After quick introductions and some conversation about what they have been reading, watching and listening to lately, SACC reps joined in a new round of SACC Jeopardy. This week’s categories included Stay Strong Songs – music titles that speak to the times (such as “You Can’t Touch This”), Salisbury, Maryland Trivia, and Mr. Rosko’s Neighborhood. The latter category referenced a recent video Pete Roscovitch posted on the Adam’s Taphouse Facebook page. Mimicking the famed children’s T.V. personality Fred Rogers, Roskovitch donned a red sweater, changed his shoes and spoke gently to his audience to promote Adam’s Taphouse Easter Buffet takeout
Ocean Pines Chamber President Kerrie Bunting held off a late surge from SVN-Miller Commercial Real Estate’s John McClellan for the Jeopardy win. Bunting and McClellan both earned a gift card to Adam’s Taphouse, courtesy of Pete Roskovitch.
Roskovitch, the featured guest for the event, shared the rationale for his “Mr. Rosko” marketing tactic. Business was slow and he needed to see an uptick in his Easter Sunday Buffet. “I just wanted to spin it, as if it was a ‘Beautiful Day in the Neighborhood’ when actually it wasn’t,” Roskovitch explained. Two weeks later, Roskovitch posted another video, his version of the rock “Takin’ Care of Business” from a “set” (his restaurant) bedecked with toilet paper rolls and face masks. “That was way more fun than Mr. Rogers,” Roskovitch enthused.
Despite the loss in revenue due to take-out only restrictions, Roskovitch has tried to make the most of his restaurant being essentially empty. They have gutted, sanded, stained and replaced almost everything in the restaurant. “We’ve remodeled Adam’s in the course of the last four weeks. It was kind of nice that we could take the time to do that without inconveniencing our customers.”
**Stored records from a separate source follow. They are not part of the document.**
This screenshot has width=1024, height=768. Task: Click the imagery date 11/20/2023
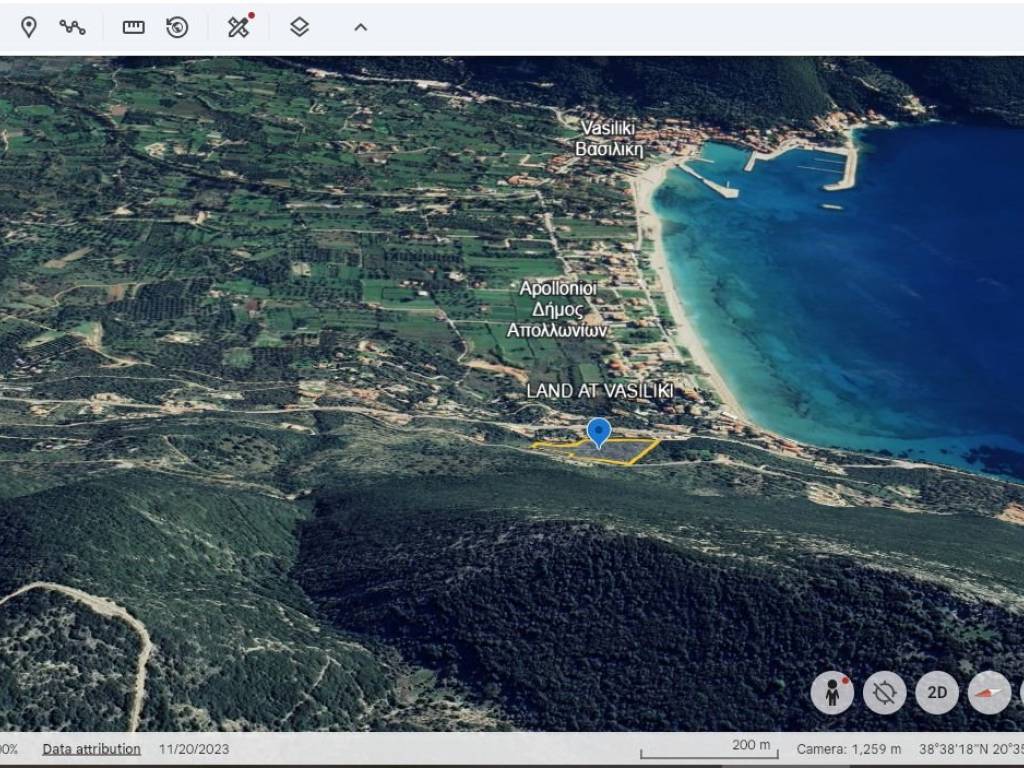[x=193, y=749]
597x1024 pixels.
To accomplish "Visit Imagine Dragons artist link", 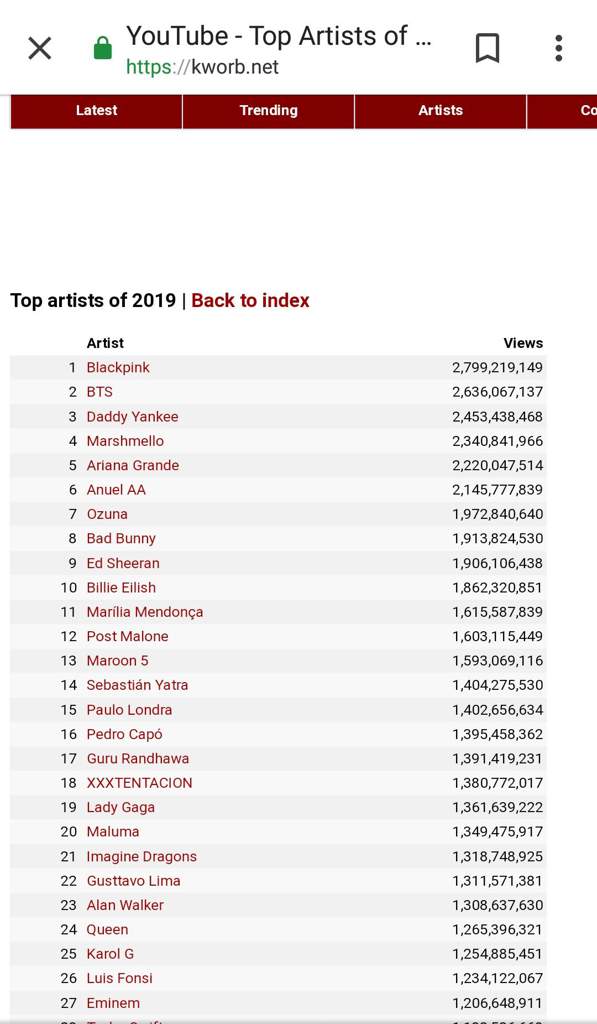I will [x=142, y=856].
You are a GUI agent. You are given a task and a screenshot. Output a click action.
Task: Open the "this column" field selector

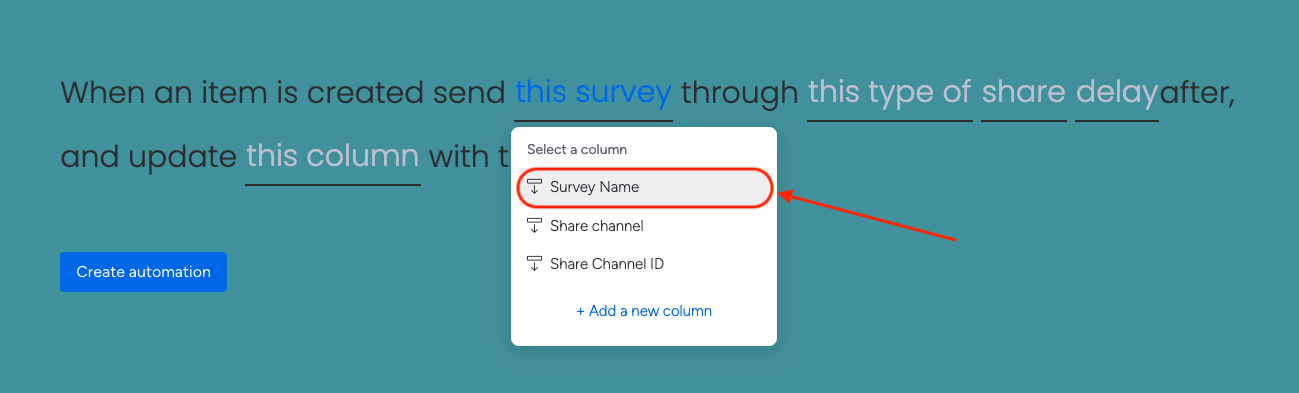coord(332,156)
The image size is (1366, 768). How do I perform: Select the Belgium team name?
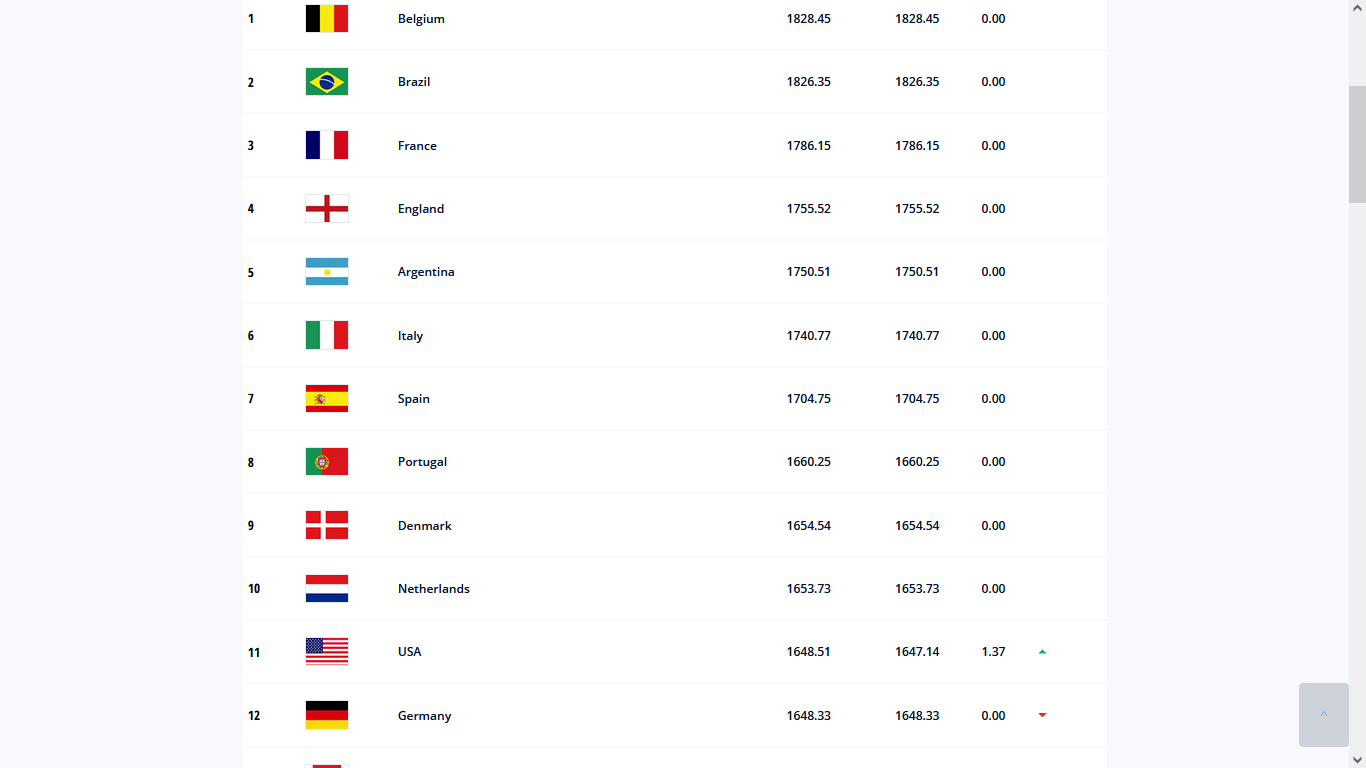421,19
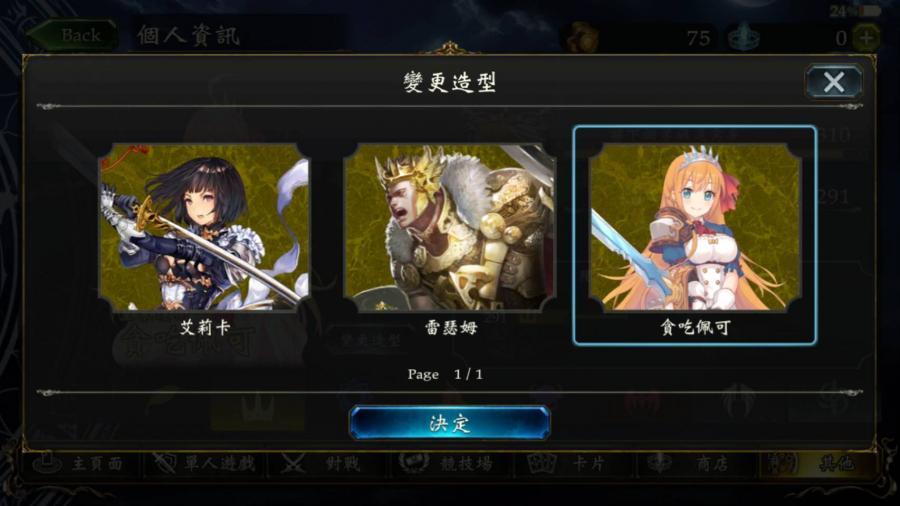Open the 競技場 arena tab
Image resolution: width=900 pixels, height=506 pixels.
[449, 464]

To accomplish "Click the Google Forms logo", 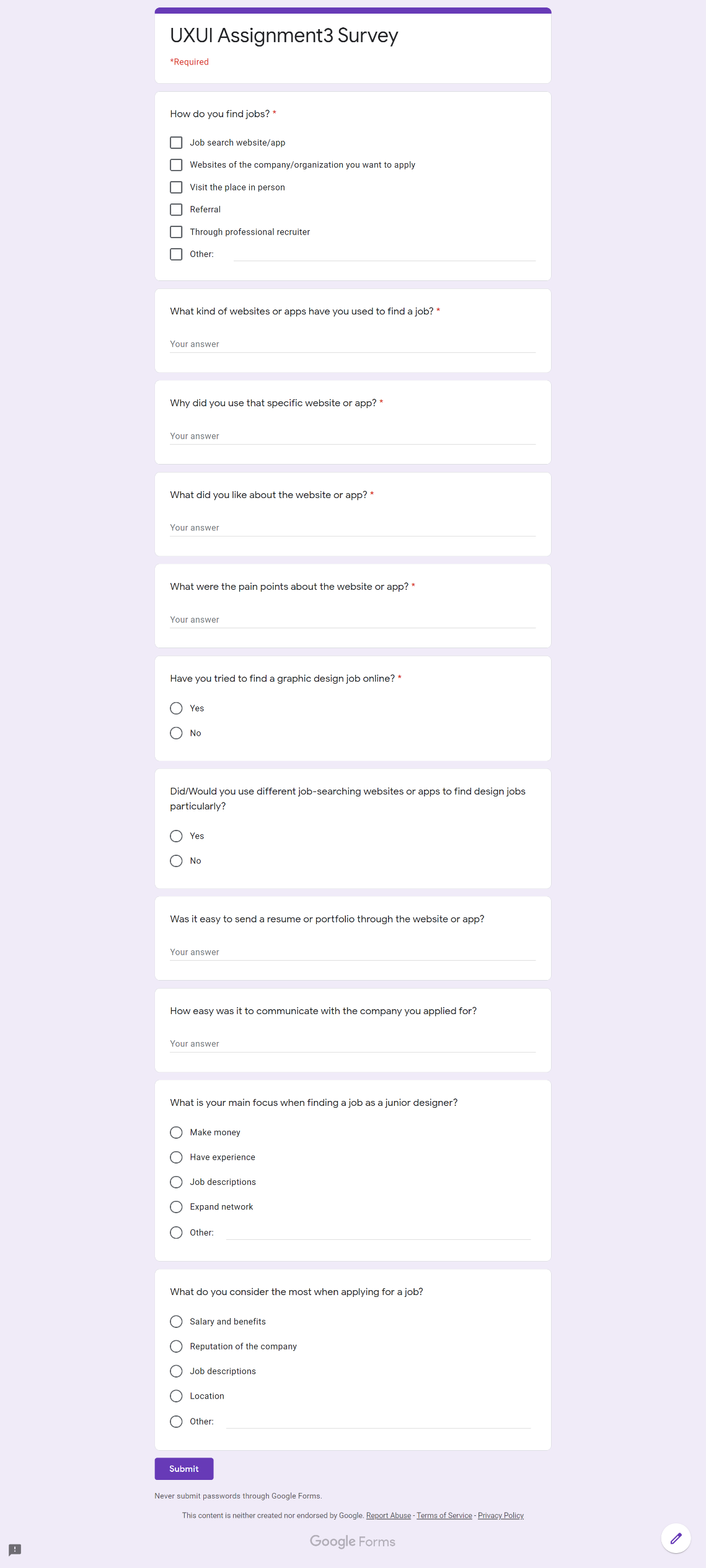I will click(x=353, y=1541).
SACC Ambassador Michelle Low, of Comcast Business suggested that, given all the remodeling Roskovitch has done, a grand re-opening might be in order once we all get back to “normal.” Roskovitch agreed, “That’s a great idea.
Roskovitch has worked decades in the restaurant business – at his dad’s restaurant in Baltimore, selling lemonade Harbor Place, The Angler in Ocean City, and his own establishments. “I enjoy making the customer happy… catering and the whole experience.”
If he had a magic wand to change something about the restaurant industry, he quickly replied “I’d go back to where we were, to get us past this episode in history.” Then he added, “I think some of the liquor laws are archaic in this county. We need to lose the dispensary system.” Roskovitch explained that, only because of new rules under the current situation, he can pair a bottle of wine with a take-away meal such as the steak dinner for two on Thursday nights. “It’s a great deal for the customer and it’s good for us.”
SACC CEO/President, Bill Chambers, provided an update about the business recovery resources and SACC activity. Chambers has been communicating with Senator Van Hollen and Cardin’s offices to advocate for the next financial recovery package being negotiated. He has been working with SWED and the Wicomico County Executive regarding potential county-backed small business loans and restaurant vouchers. Chambers explained, “This would be stimulus money, not relief money, for businesses that survive and need an injection of fluid capital to really jumpstart their business.”
Chambers also confirmed that the unresolved issue regarding the Salisbury Regional Airport waterline is not on the upcoming Wicomico County Council agenda. Hearing that, Chambers sent Council President Larry Dodd a strongly worded email. “If the council doesn’t figure this out, it will be a killer for the airport. This won’t damage the airport. It won’t set it back. It will kill it.”
As the event wrapped up, guests shared what they miss most about “normal” work life. Many guests concurred that connecting with people in person is what they miss most. Virtual platforms like Zoom and GoogleMeets are useful alternatives but most prefer meeting clients, colleagues or their yoga instructor in person.
“We’ll move through this,” encouraged Christy Weer, Salisbury University Dean of the Perdue School.
Indeed, we will. Your Salisbury Area Chamber of Commerce is here now and will be here beyond this crisis. We’re stronger together!